I really want to have a journal that just publishes interesting duds. Someone else might look at your methodology and get their own idea.


> > We need to make it a lot cooler for researchers to not do original research all the time but to do replication and peer review.

> This should be the work of grad students, not cranking out another paper or slaving for professors.

But the professors need to arrange for this.


The people paying the professors need to arrange for this


Often that's us.


Stop reading non-peer-reviewed stuff and sharing links to it?


an active, public pre-review discussion. we nurture critical thinking before the nudge.

some charismatic, intelligent dude or dudette or couple with a curious but rather uneducated mind inviting grad students and scientists to discuss studies and pre-prints and so on, constantly babbling scientifically more or less correct nonsense but getting semantically corrected by the guests or something ... ... so viewers can feel "smartypants" and or relate and learn.

I'm sure there's podcasts but I don't listen to podcasts.


  > Also: ”A.J.K.P. and S.W.C. are co-founders and co-directors of Circadian Health Innovations PTY LTD.”
The other edge of the "not impartial" sword: these are people who are highly familiar, likely experts, in the related field. Who else is more qualified to conduct such a study?


> Who else is more qualified to conduct such a study?

Whoever does not have a monetary interest in the studied subject is the one who is more qualified. Same with smoking related research, same with children's toy paint related research. But the third edge is: These are phases of fraud that societies go through. They will happen, some will think they are legit, some won't, they disappear into some third world country after taking their sum. It always works like that. And that's predictive science right there.

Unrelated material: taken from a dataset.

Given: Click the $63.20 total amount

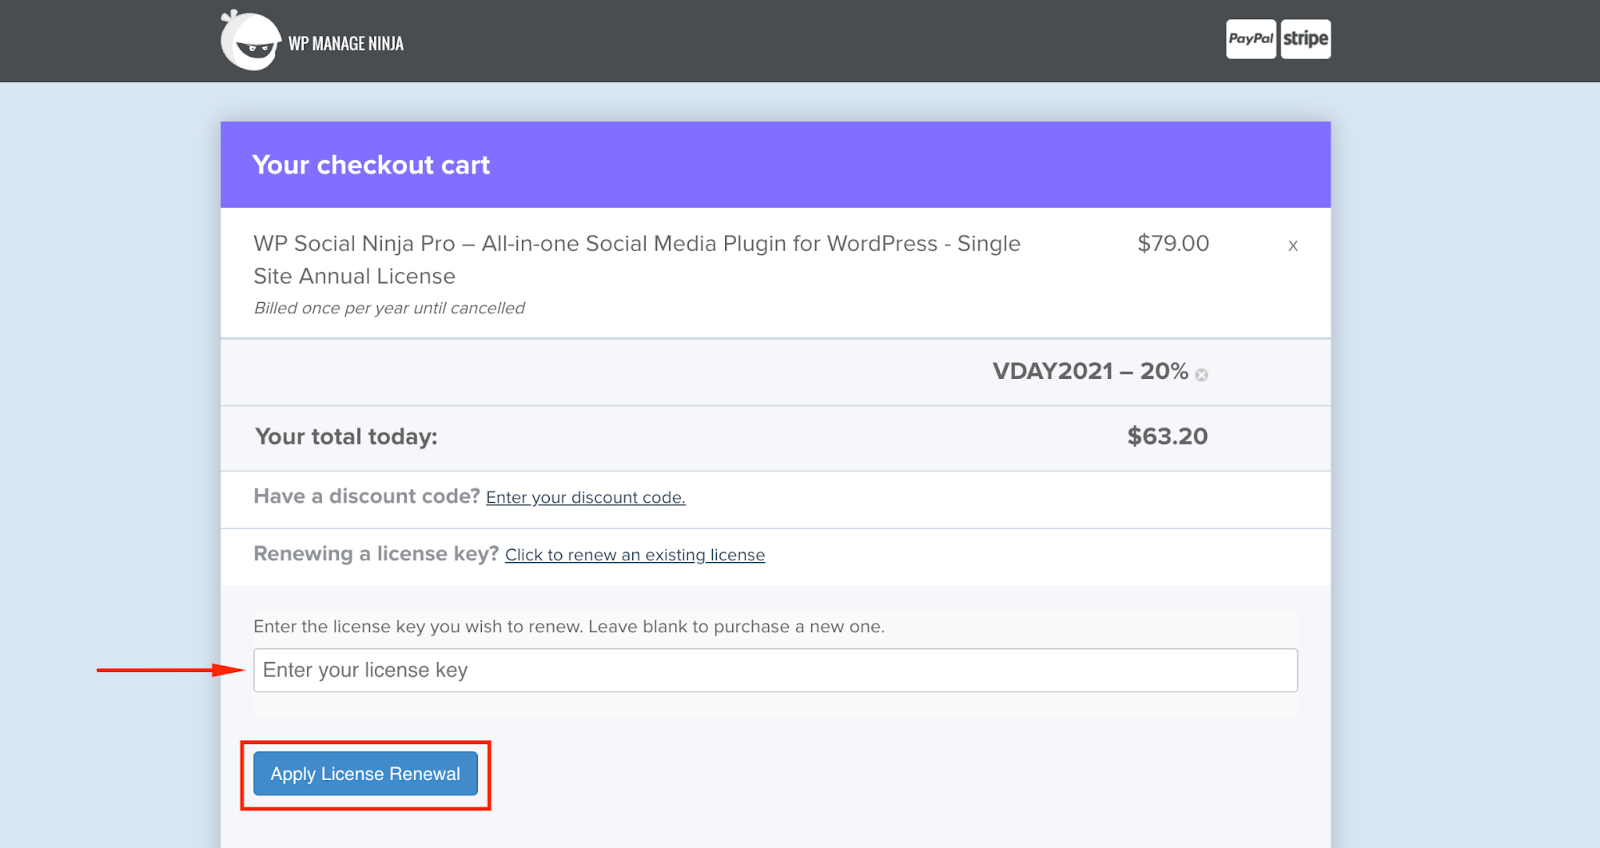Looking at the screenshot, I should click(1167, 437).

> Whoever does not have a monetary interest in the studied subject is the one who is more qualified.

I’m not really understanding the monetary interest angle. The monetary interest in this subject is the curtain and window-blind manufacturers.

The researches here have a company who sells body worn light sensors. And if their light sensor is good maybe other researchers interested in verifying this phenomena will purchase a few units from them. But they are far from the only company making light sensors. In fact if i want to verify this study i would buy sensors from anyone but them. For the sake of having independent proof free from biases.

> they disappear into some third world country after taking their sum

What sum, please tell me? Where do you see the riches here?


I'm sorry I can't continue this conversation of pretending the thing right there doesn't exist.


You don’t have to pretend anything. Just go on and explain where you see the monetary incentives with this research and researchers. (If you see them.)


That's not how the world works anymore, so it's a completely unrealistic expectation.


The result is, however, consistent with existing science.


However, there is likely a correlation between nighttime light exposure and living in a city, on a lower floor, next to a street with medium or heavy traffic.

There is likely also a significant correlation between living in such conditions and exposure to pollution, especially inhaled particulate matter.

Such a correlation also holds elsewhere: living in a high-rise means no streetlights outside your window, and also yields cleaner air than living at or near street level; living in the countryside means practically no light pollution, but also much less traffic and thus much less particulates in the air.

Inhaled particulate matter is a leading cause of cardiovascular disease.

See e.g. https://www.sciencedirect.com/science/article/pii/S073510971...


I've skimmed lots of studies about the relationship between light and health in the past.

In both humans and other animals, our internal sleep-wake clocks are synchronized to the day-night cycle through light exposure(and indeed, without it aren't even 24h-long), and have broad implications for mood, wakefulness, metabolism, and general health. I well might have seen something about cardiovascular problems specifically, though I don't remember.